(TASK DATA Opens)

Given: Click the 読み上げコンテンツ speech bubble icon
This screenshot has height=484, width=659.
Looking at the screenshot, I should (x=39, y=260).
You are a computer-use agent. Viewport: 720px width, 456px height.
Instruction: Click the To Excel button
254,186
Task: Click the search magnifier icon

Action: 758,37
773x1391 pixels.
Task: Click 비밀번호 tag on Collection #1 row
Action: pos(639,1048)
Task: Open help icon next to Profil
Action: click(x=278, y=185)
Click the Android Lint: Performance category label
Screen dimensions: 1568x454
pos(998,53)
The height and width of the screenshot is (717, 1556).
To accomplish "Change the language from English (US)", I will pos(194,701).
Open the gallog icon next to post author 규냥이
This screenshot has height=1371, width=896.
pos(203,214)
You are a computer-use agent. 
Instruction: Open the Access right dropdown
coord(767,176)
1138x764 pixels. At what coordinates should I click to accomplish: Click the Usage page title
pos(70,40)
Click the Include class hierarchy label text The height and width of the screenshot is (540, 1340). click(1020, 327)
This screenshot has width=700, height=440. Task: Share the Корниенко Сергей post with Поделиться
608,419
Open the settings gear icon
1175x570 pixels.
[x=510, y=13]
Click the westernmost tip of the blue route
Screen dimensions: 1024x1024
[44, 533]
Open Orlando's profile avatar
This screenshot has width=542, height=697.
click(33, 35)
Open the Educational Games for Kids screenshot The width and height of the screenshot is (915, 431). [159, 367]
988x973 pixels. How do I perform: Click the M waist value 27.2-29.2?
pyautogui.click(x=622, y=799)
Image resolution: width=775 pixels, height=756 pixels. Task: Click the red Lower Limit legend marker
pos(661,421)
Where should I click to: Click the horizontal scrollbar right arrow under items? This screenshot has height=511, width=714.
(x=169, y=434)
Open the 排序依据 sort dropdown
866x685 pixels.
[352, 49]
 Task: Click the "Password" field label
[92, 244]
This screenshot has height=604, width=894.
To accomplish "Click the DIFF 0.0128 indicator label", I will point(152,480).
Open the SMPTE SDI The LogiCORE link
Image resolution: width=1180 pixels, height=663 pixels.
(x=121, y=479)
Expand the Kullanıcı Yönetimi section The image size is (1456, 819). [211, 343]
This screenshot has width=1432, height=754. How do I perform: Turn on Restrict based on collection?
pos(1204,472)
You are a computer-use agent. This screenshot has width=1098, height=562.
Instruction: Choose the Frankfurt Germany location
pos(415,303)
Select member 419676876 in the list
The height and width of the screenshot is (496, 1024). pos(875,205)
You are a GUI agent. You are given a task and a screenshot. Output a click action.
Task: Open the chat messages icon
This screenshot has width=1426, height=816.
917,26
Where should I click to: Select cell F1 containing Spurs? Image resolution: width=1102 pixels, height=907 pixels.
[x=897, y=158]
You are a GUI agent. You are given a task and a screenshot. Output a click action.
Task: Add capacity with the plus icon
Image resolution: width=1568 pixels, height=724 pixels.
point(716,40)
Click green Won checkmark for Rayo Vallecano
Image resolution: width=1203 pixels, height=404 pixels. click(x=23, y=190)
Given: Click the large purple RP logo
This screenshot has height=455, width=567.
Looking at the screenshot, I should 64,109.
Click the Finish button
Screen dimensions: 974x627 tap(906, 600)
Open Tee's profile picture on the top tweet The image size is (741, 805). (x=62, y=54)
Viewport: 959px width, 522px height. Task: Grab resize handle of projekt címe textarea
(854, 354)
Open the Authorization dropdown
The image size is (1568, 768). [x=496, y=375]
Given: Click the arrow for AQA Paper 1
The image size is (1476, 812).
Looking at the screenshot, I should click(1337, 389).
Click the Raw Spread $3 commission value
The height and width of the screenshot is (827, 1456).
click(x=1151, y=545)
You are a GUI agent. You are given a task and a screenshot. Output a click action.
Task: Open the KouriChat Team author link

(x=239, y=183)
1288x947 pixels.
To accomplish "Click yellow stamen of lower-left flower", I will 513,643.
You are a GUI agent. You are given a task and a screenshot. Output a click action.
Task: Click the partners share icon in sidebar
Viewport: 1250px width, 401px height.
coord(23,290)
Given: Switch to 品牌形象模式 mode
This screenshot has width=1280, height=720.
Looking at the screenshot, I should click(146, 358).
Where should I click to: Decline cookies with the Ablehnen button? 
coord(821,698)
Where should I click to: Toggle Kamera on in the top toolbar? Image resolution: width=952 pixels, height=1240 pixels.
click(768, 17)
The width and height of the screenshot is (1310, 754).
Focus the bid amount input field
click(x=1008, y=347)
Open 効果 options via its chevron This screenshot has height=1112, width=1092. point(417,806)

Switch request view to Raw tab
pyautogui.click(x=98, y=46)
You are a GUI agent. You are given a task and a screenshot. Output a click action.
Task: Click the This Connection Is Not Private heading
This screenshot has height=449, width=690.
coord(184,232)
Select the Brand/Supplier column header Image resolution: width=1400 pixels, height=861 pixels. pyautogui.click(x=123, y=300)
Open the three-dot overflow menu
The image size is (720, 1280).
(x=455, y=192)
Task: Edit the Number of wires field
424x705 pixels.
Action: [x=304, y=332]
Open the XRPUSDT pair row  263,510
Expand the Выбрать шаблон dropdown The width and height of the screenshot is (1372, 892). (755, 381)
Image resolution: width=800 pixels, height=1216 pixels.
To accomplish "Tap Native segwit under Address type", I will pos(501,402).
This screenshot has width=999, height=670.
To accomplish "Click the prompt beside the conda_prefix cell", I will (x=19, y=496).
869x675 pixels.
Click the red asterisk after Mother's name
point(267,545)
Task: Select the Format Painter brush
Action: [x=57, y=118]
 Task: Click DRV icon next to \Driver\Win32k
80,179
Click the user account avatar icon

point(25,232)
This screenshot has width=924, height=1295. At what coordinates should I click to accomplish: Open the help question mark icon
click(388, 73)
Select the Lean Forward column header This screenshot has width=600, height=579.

(TASK DATA Closes)

§ EXERCISE GOAL:
Scan the lines above for "Instruction: Click the To Excel button" and for "Click the Include". Repeat exactly the line holding each of them and every line in between.

§ RESPONSE:
Instruction: Click the To Excel button
254,186
Task: Click the search magnifier icon

Action: 758,37
773x1391 pixels.
Task: Click 비밀번호 tag on Collection #1 row
Action: pos(639,1048)
Task: Open help icon next to Profil
Action: click(x=278, y=185)
Click the Android Lint: Performance category label
Screen dimensions: 1568x454
pos(998,53)
The height and width of the screenshot is (717, 1556).
To accomplish "Change the language from English (US)", I will pos(194,701).
Open the gallog icon next to post author 규냥이
This screenshot has height=1371, width=896.
pos(203,214)
You are a computer-use agent. 
Instruction: Open the Access right dropdown
coord(767,176)
1138x764 pixels. At what coordinates should I click to accomplish: Click the Usage page title
pos(70,40)
Click the Include class hierarchy label text The height and width of the screenshot is (540, 1340). click(1020, 327)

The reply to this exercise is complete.